The Jammu and Kashmir government on Sunday ordered closure of a prominent English newspaper — Kashmir Reader — to maintain “public tranquillity” in the Valley.
The decision shocked Kashmiri journalists, who said this is the first time in the three decades of conflict that the government had banned a newspaper.
The Srinagar deputy commissioner served a notice to the newspaper asking its printer, publisher and owner to abstain from printing till further orders so that “disturbance of public tranquillity is prevented”.
The DC said the newspaper was publishing material that “tends to incite acts of violence and disturb public peace and tranquillity”. The paper has been warned that it would forfeit its printing press and other properties if the order was not followed.
Kashmir Reader office-bearers said the notice was served to them by police officers at its Batamaloo office in Srinagar on Sunday.
The paper’s editor, Hilal Mir, said the newspaper was reporting the situation in Kashmir as it was. “We fail to understand how we incite violence when we have been reporting like any other media organisation except that we have tried to be more extensive in our reportage,” Mir said.
“We are not inventing the situation and are only reporting what is happening on the ground. If things get better in the Valley, we will obviously report that as well,” he added.
Kashmir has been on the boil for the past 86 days, since the killing of Hizbul Mujahideen militant Burhan Wani in an encounter on July 8, and the ongoing protests have claimed 88 lives.
The Kashmir Reader had published many stories on the alleged atrocities of the security forces during the unrest.

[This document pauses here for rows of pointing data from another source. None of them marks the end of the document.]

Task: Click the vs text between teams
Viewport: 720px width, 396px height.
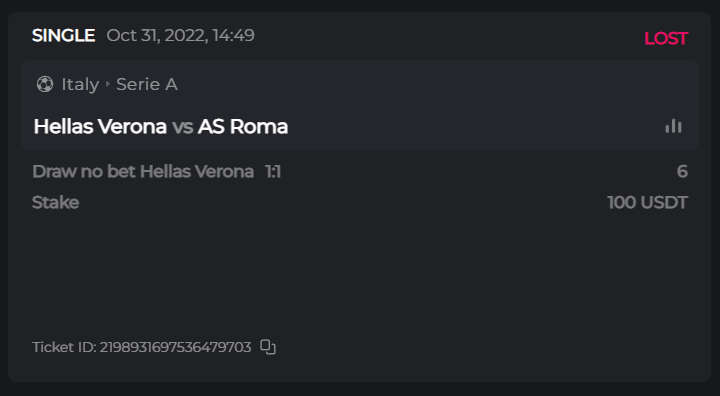Action: click(182, 127)
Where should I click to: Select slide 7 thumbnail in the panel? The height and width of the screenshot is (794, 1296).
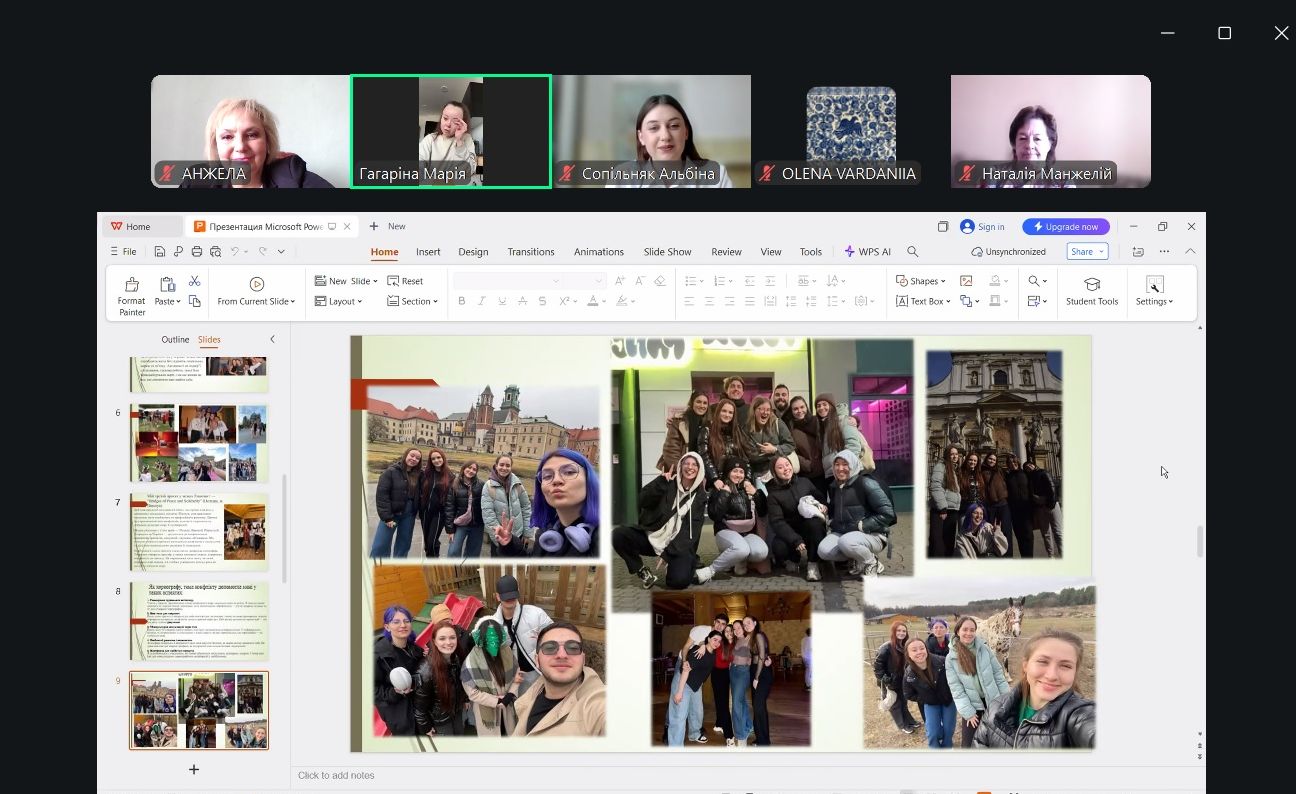click(199, 531)
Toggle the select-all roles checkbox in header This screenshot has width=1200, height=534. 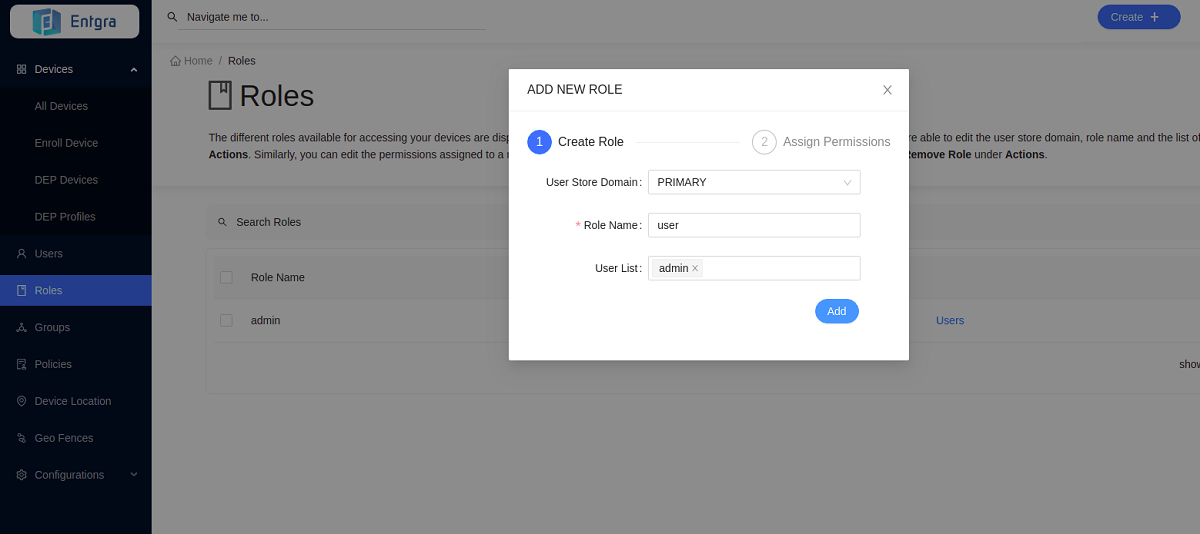coord(226,277)
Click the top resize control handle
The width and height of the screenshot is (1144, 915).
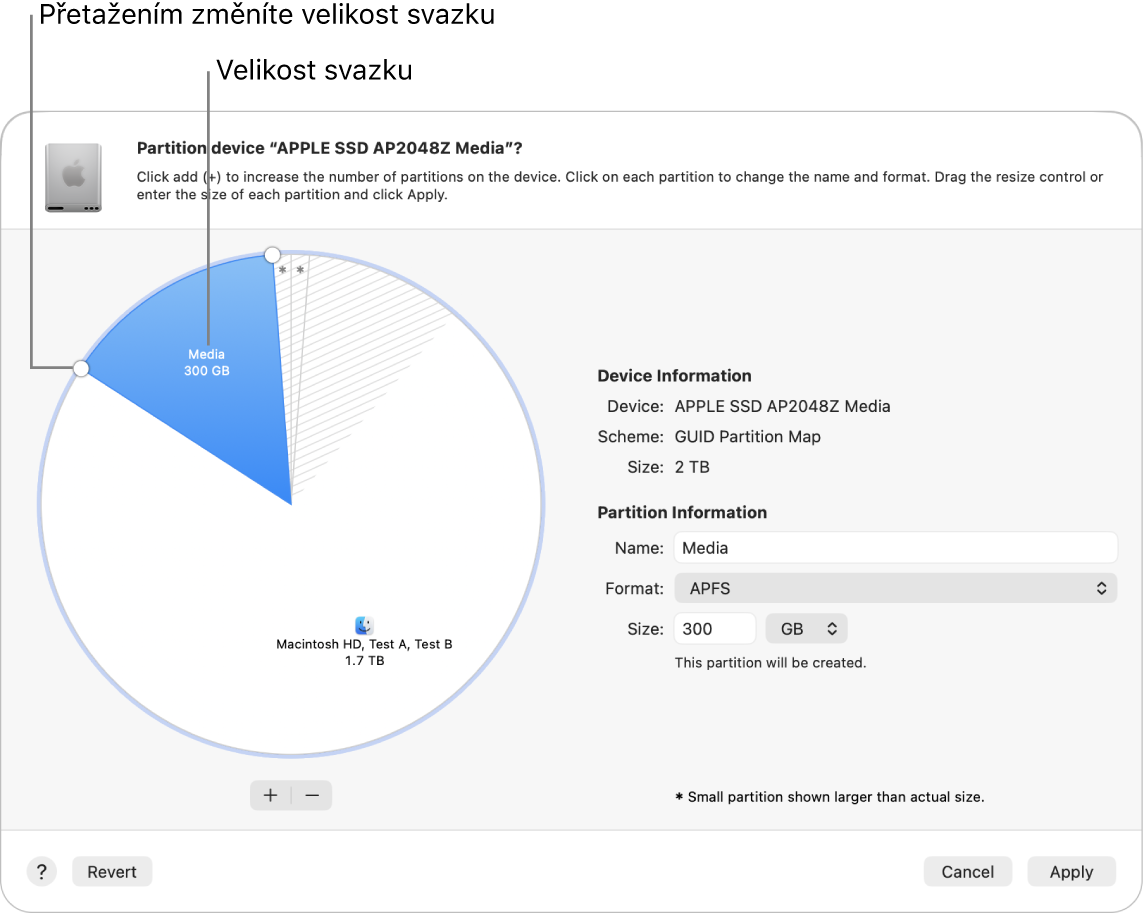point(271,255)
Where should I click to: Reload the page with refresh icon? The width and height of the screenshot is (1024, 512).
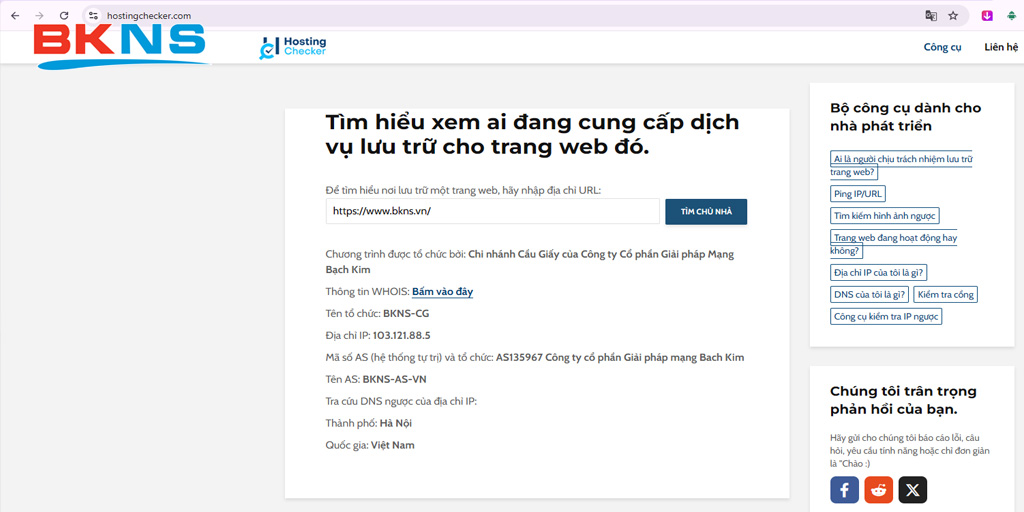coord(64,16)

It also became very popular online for its extensive coverage of the victims of the violence.
The news of the order was shared by the paper on its Facebook page, drawing condemnation from several quarters.
“The mountain of Shame,” wrote journalist Mir Liyaqat.
“This only goes on to expose the hypocrisy and limits of facade of democracy they deploy to hide war crimes,” said Dibyesh Anand, professor of international relations at University of Westminster.
Senior Kashmiri journalists also expressed surprise over the government’s decision.
“We have had an armed conflict in Jammu and Kashmir for nearly three decades. During this period, parties to the conflict often tried to gag the media, so much so that a number of journalists had to pay with their lives for upholding freedom of the press. But this is for the first time in these three decades that the government has ordered closure of a newspaper like this,” said former BBC correspondent Altaf Hussain.